Dopo un maestro di Bergamo, Ermanno Olmi, tocca a un maestro di Lafayette, Indiana, quel Sidney Pollack nel 1985 premio Oscar per La mia Africa, cimentarsi col documentario, mezzo espressivo di alto artigianato. Se l’artista dei Centochiodi ha annunciato che scenderà in strada a riprendere la vita, il geniale regista, produttore e attore americano, che ha in Robert Redford il suo interprete preferito (ci ha girato sette film, quasi un alter ego) ieri ha presentato il suo primo documentario, Frank Gehry, creatore di sogni (da venerdì nelle sale), sulla vita e le opere del celebre architetto canadese, noto per il Museo Guggenheim di Bilbao. Visto al Sundance Film Festival e al Festival di Toronto, Sketches of Frank Gehry sarà incluso nella retrospettiva che l’Alba International Filmfestival (29 marzo-4 aprile) dedica al cineasta-simbolo del «New Hollywood», filone artistico caratterizzato da una visione pessimistica della realtà. «La prima volta che ho visto il Museo Guggenheim di Bilbao, io che non ho mai studiato architettura, sono rimasto fulminato. Dato il forte impatto emotivo che ne derivò, mi fu suggerito di trarne un film su Gehry. Ho detto di no dal 1997 al 2000», racconta Pollack, ieri pomeriggio alla Casa del Cinema anche per una lezione pubblica, «ma poiché non avevo termini di consegna o un ruolino di marcia prefissato, ho lavorato un giorno all’anno, per cinque anni, facendo un piccolo film domestico», spiega il geniale autore, che ha saputo coniugare impegno e botteghino, passando dal western (Corvo Rosso non avrai il mio scalpo, 1972) al thriller (I tre giorni del Condor, 1975), dal remake di Sabrina (1995) alla cronaca di Come eravamo (1973) senza perdere la coerenza del suo stile.

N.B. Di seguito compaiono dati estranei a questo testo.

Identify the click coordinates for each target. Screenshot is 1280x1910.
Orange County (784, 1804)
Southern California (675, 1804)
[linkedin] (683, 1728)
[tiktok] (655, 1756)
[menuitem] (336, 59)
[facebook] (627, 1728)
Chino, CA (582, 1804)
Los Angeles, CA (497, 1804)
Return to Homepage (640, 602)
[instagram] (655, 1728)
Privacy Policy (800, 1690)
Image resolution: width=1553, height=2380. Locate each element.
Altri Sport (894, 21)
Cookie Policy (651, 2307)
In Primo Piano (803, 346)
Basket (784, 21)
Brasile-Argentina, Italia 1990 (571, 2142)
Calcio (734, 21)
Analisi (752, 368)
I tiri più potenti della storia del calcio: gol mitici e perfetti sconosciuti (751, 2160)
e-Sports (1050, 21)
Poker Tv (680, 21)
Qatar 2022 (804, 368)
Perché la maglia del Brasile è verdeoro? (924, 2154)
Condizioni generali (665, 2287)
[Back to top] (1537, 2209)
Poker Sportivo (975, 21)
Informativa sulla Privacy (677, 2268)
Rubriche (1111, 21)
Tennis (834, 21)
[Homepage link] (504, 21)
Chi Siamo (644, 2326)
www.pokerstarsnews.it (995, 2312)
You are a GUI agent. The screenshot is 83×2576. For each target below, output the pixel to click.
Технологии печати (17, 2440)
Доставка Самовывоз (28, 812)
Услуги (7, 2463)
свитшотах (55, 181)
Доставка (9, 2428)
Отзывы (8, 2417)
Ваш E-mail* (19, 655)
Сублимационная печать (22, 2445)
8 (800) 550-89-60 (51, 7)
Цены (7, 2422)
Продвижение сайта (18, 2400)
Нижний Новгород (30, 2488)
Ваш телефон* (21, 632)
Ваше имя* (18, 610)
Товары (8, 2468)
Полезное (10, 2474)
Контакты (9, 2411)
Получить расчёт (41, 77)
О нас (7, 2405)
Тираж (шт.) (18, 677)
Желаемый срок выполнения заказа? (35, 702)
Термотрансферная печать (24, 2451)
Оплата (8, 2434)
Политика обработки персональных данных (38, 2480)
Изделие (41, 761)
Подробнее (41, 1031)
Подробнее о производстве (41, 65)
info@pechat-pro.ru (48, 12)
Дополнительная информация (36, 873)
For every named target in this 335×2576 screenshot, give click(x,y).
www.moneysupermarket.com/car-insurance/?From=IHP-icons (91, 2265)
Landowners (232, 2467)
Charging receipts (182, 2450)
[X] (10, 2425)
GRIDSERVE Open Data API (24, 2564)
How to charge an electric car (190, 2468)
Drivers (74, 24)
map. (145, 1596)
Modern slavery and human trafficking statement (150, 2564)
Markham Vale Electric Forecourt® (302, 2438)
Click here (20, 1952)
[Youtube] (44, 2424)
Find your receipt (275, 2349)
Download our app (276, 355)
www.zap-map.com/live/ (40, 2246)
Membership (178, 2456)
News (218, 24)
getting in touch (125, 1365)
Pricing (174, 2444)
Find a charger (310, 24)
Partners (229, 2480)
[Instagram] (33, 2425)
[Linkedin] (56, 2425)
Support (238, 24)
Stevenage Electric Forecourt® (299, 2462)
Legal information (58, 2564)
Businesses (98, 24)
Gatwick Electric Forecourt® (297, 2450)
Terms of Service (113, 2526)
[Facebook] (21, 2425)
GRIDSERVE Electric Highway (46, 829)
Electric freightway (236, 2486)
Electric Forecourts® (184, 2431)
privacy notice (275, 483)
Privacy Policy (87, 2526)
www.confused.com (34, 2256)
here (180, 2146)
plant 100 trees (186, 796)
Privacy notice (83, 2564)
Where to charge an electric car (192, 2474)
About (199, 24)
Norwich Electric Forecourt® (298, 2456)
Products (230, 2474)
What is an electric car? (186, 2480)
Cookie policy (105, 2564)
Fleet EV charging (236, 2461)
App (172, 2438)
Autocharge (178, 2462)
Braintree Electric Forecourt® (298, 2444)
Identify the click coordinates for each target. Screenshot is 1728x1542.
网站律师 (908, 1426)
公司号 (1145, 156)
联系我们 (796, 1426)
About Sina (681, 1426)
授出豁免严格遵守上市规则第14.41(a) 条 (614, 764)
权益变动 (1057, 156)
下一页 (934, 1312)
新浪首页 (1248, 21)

Inteso come un mosaico su Frank O. Gehry, genio creativo contemporaneo il cui cognome, in realtà, era Goldberg («lo cambiai per le pressioni di mia moglie: all’epoca ero vagina-dipendente», spiega l’architetto di origine ebrea), il documentario assembla le testimonianze di coloro che hanno avuto a che fare con il creativo amante delle superfici corrugate. Sfilano Dennis Hopper (l’attore vive in una casa progettata da Gehry) e Bob Geldof («osservavo insonnolito la campagna tedesca, durante un tour, poi ho visto un manufatto inquietante»), rapito dalla Banca Vitra di Weil sul Reno, suggestiva massa di vetro e acciaio; l’artista concettuale Julian Schnabel (in accappatoio bianco, stravaccato sulla poltrona, perso nel bicchiere, vale tutto il film) e lo stesso Gehry, qua e là relatore dei propri lavori. «Questo primo documentario nasce dall’egoismo: volevo capire cosa passa per la testa d’un creativo, come si passa dal nulla alla creazione di qualcosa. Ho compreso, infine, che dirigere un film è un’opera collettiva quanto edificare: cinema e architettura si somigliano, anche per l’uso della luce, elemento fondamentale per ambo le forme d’arte», dice Pollack. «Non vado pazzo per il documentario: avrei girato qualcosa su Kieslowski, su Stanley Kubrick, ma ormai è troppo tardi. Preferisco girare film di fiction. Ho una casa di produzione, in società con Anthony Minghella: a settembre produciamo il nuovo film di David Franco. Per la tivù girerò una serie su una detective in Botswana, mentre per la Hbo preparo un docudrama sui voti persi tra Bush e Al Gore. Vorrei fare pure il remake de La vita degli altri, storia che deve avere eco mondiale, bella com’è. Fare l’attore? Avrò un ruolo nei Sopranos, in tivù: l’unico motivo per cui recito è che, così, spio gli altri registi».